Rumors used to suggest that by 1983 Paramount had become embarrassed by their association with Friday the 13th, thus preferring to end things for good with Part 4.  However, despite how hard Siskel & Ebert tried at the time to will this into reality it’s mostly untrue.  As far as Paramount was concerned, The Final Chapter was simply a good marketing strategy, but it wasn’t even their idea.  That came from someone who did legitimately want to kill the franchise for good – Frank Mancuso, Jr., producer of Parts 3 and 4.

Mancuso was eager to produce different types of films, but the only projects Hollywood sent his way were carbon copies of Friday the 13th.  How dare they!  Well, he’d show them – he’d kill Jason for good, thus The Final Chapter.  His boss, Phil Scuderi (who was the money and often ideas guy behind all of the films), backed his play because it was a good marketing angle, but of course they’d make another one if The Final Chapter hit big (which it did).

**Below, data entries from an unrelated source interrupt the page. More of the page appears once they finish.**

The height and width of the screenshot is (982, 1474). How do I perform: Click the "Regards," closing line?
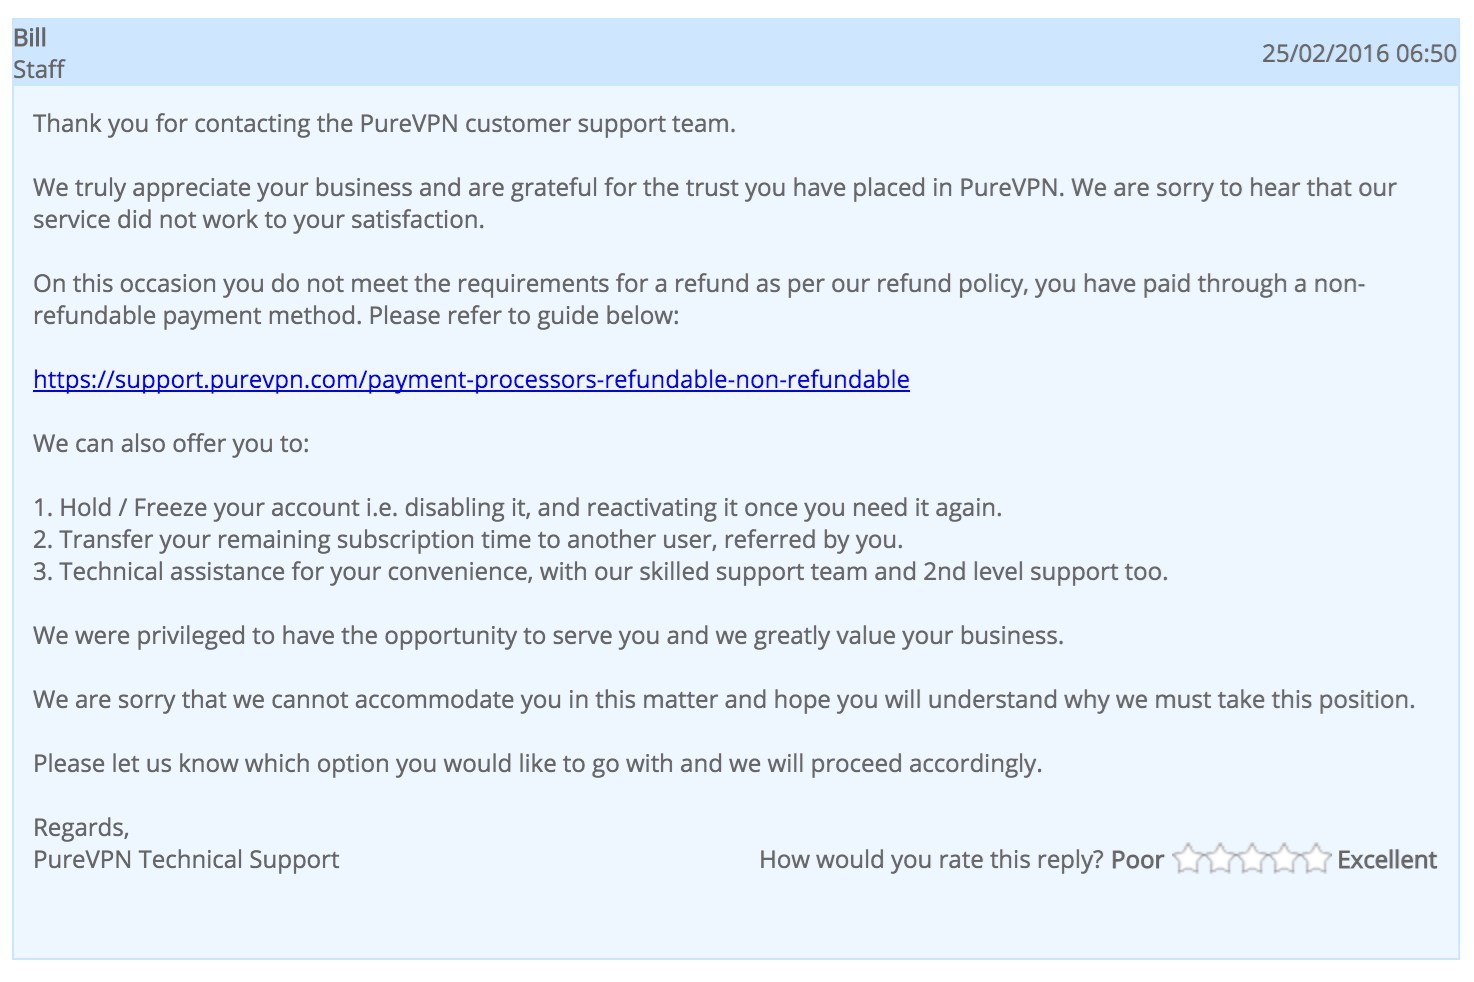pos(81,828)
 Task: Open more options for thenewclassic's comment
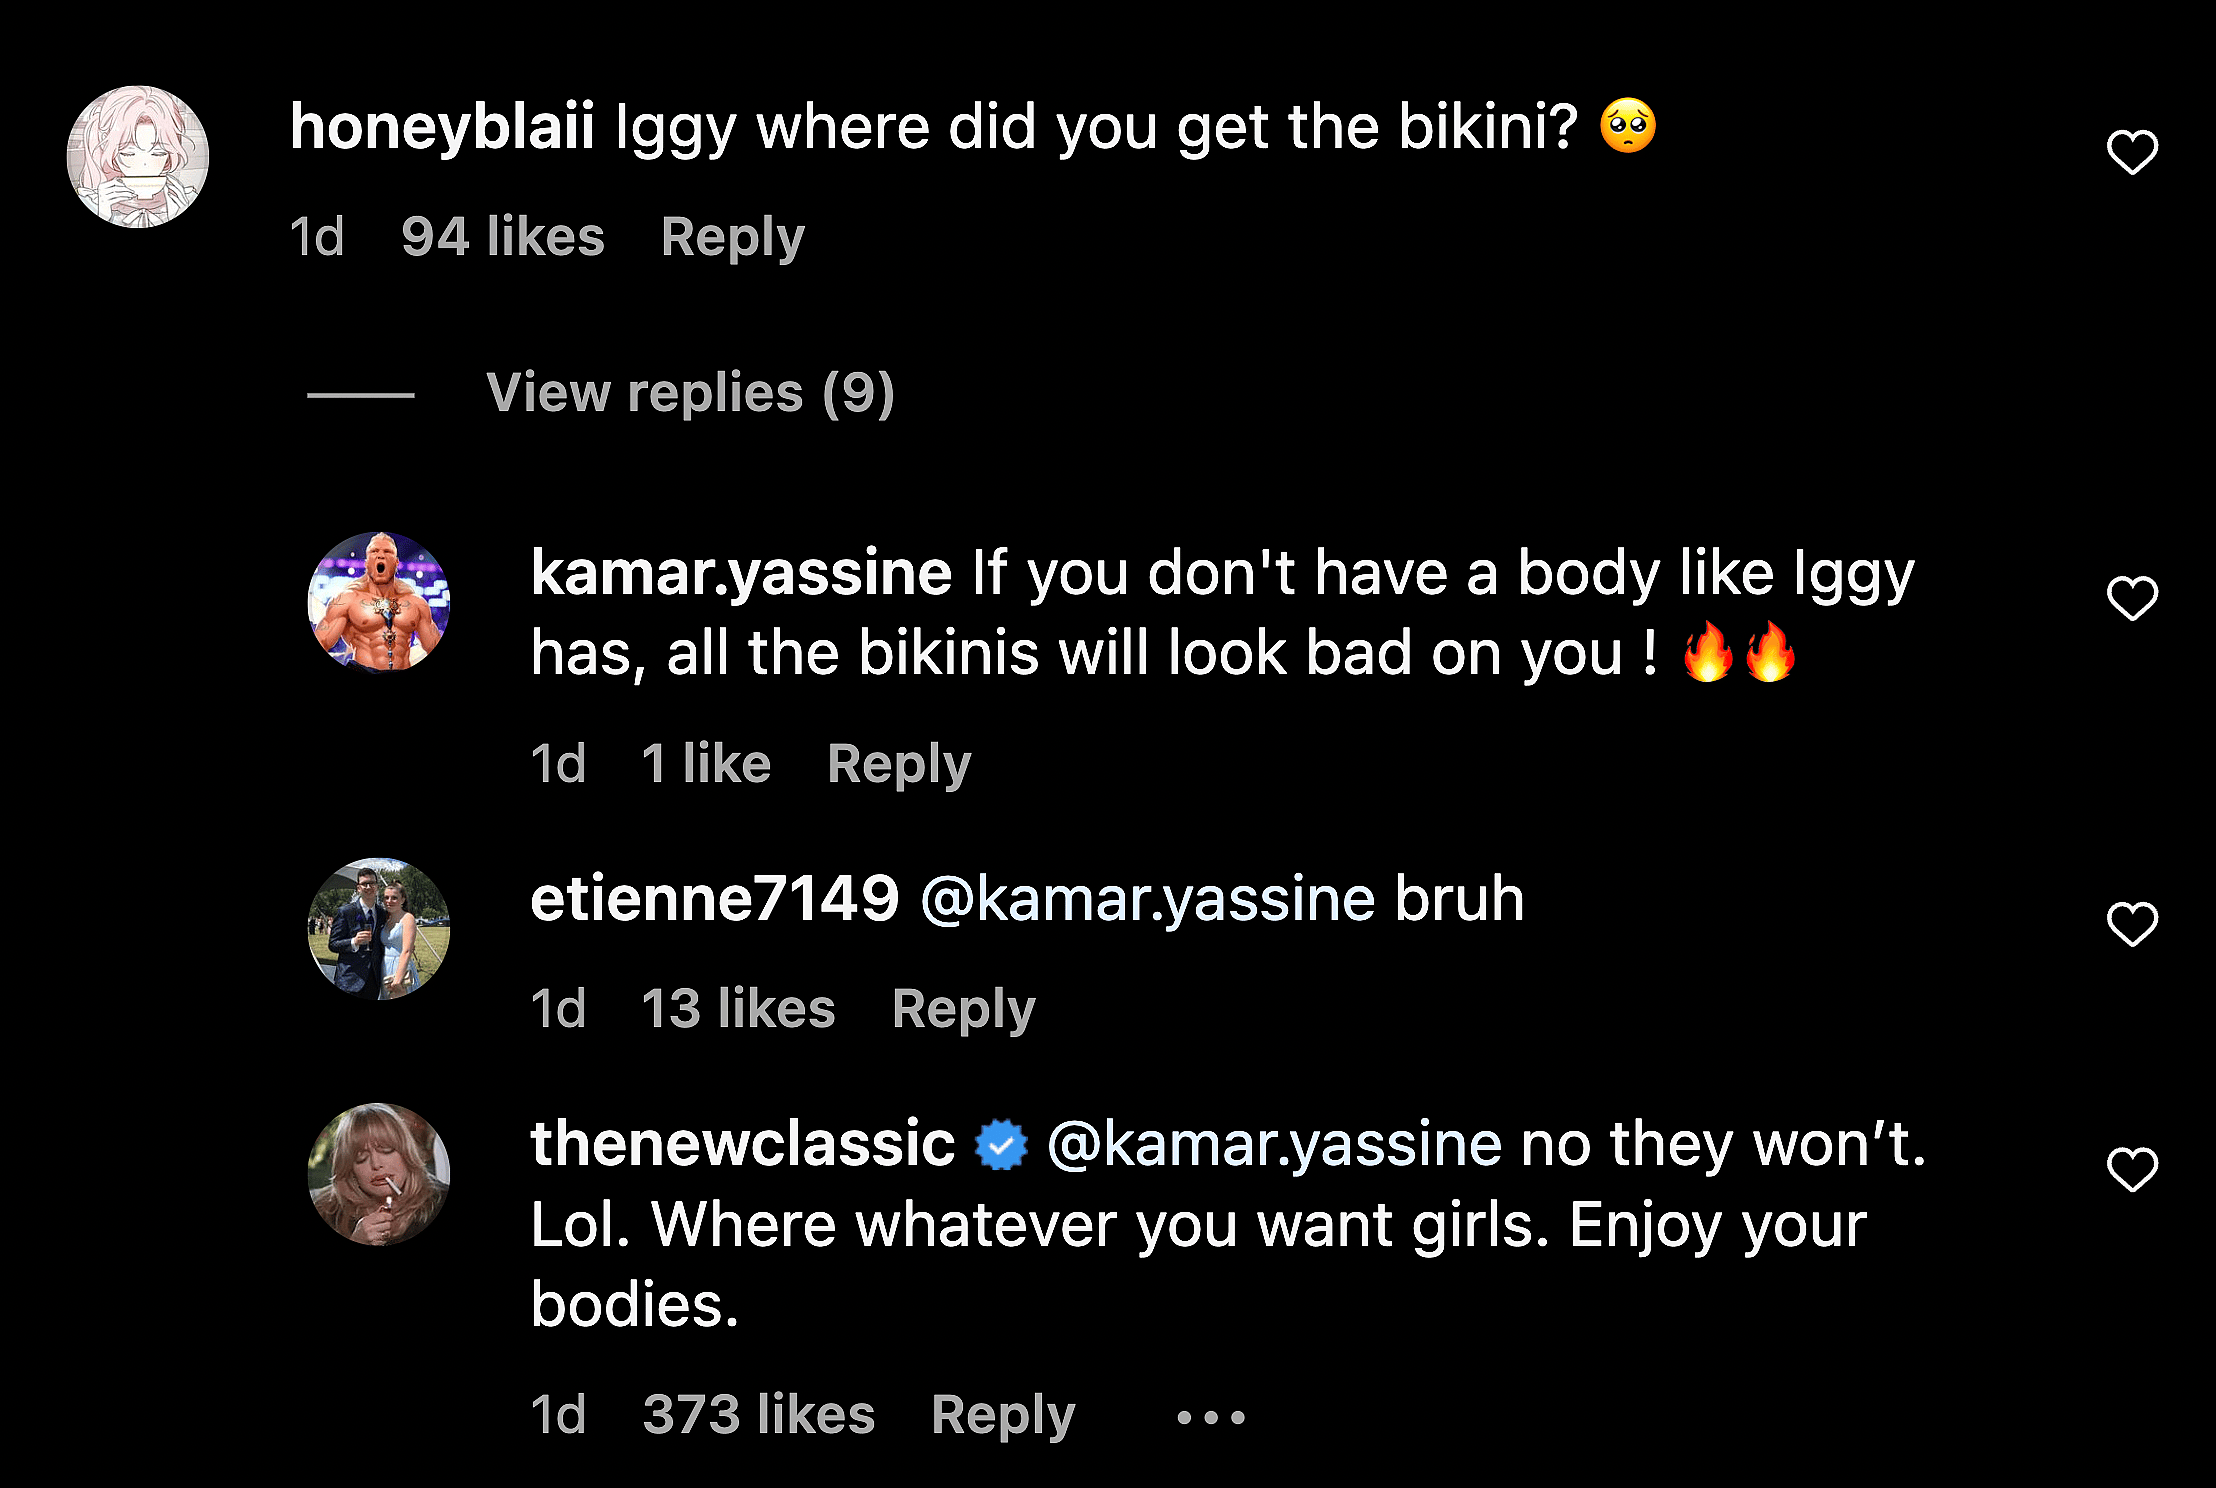tap(1210, 1415)
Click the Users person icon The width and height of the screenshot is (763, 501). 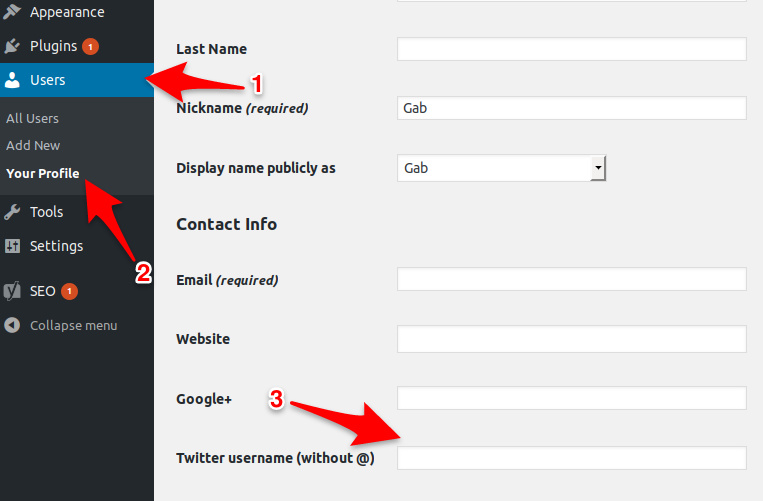point(12,80)
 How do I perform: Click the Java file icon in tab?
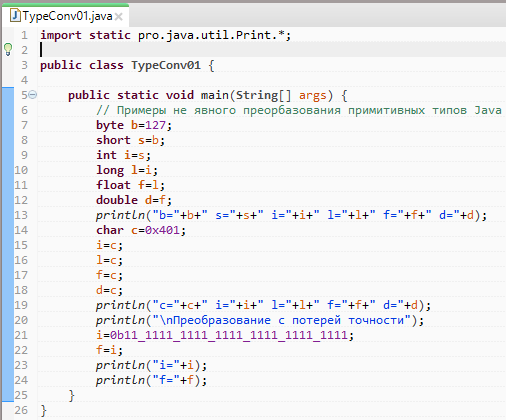[x=15, y=16]

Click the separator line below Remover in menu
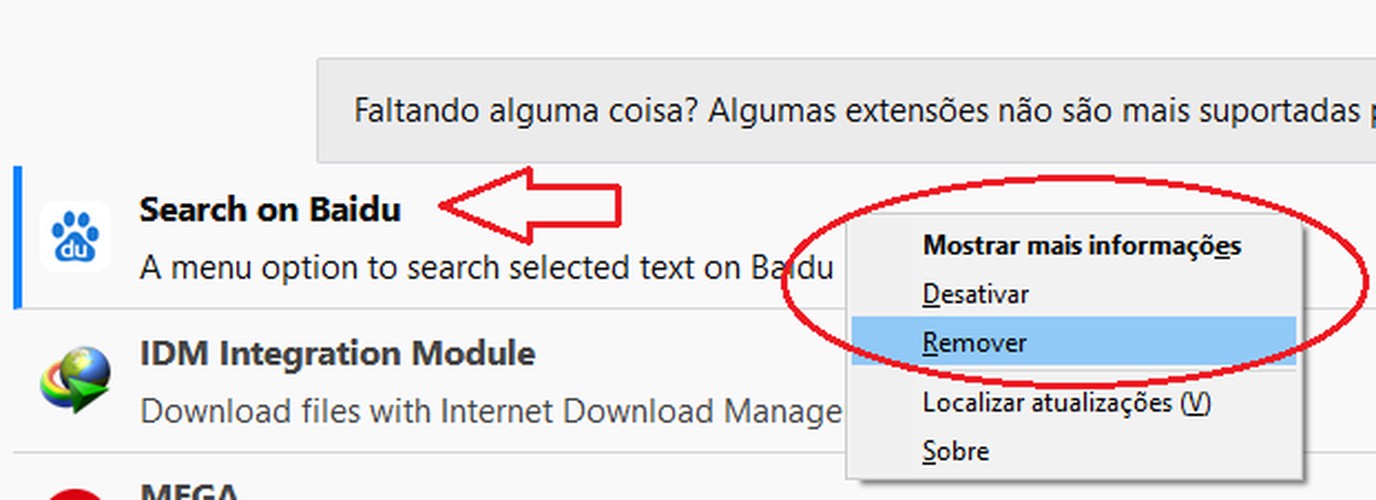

2. Joseph Zito was supposed to write & direct but instead hired a screenwriter of his own he paid out of his own salary

Part 2 and 3 director Steve Miner opted not to return for Final Chapter, ending up directing both House and the horrific C. Thomas Howell in black face comedy Soul Man in 1986.  So, they hired Joseph Zito, based on his work directing The Prowler (1981).  They wanted him to both write AND direct.  He said, “But I’m not a writer,” to which they said, “Here’s a contract paying you double to write and direct,” and then he responded, “Yeah, I’m totally a writer.”  Zito used part of his salary from the film to hire Barney Cohen to write the script (yes, these movies did actually have scripts).  Their process entailed Zito taking nightly one-hour phone calls with Phil Scuderi to discuss the story and script for Final Chapter.  The next day Zito would meet Cohen in an apartment in New York to relay what notes and ideas Scuderi had offered, which they would then turn into new script pages to be sent later that day to Scuderi in Boston to be discussed again over the phone that night.

If that doesn’t sound 100% on the up-and-up to you then you’d be right, or at least the Writer’s Guild of America (WGA) thought so.  Zito describes the trouble they all got into with the WGA as “a giant disaster,” but the end result is Cohen was the sole recipient of a writing credit for Final Chapter.  

3. Amy Steel talked Peter Barton into doing the film


Peter Barton playing the mansel in distress in The Final Chapter

Peter Barton?  Which one was he again?  The guy who gets his skull crushed by Jason in a shower.  Were it not for Amy Steel that could have been some other pretty boy having a very bad shower day.


Amy Steel and Peter Barton in The Powers of Matthew Star

Barton had been something of a teenage heartthrob, and he had co-starred with Friday the 13th Part 2 heroine Amy Steel in the short-lived sitcom The Powers of Matthew Star, which TVGuide has since declared the 22nd worst TV show of all time.  By the time the offer for Final Chapter came around Matthew Star was off the air, but Barton wanted no part of horror films after a bad experience making Hell Night in 1981.  Amy Steel somehow talked him into it, perhaps selling him on the notoriety to be had from getting to star in what everyone was saying would be the final Friday the 13th film.  I wonder what Amy Steel said to Barton after Paramount rushed Part 5 out less than a year after The Final Chapter.  ”My bad”?  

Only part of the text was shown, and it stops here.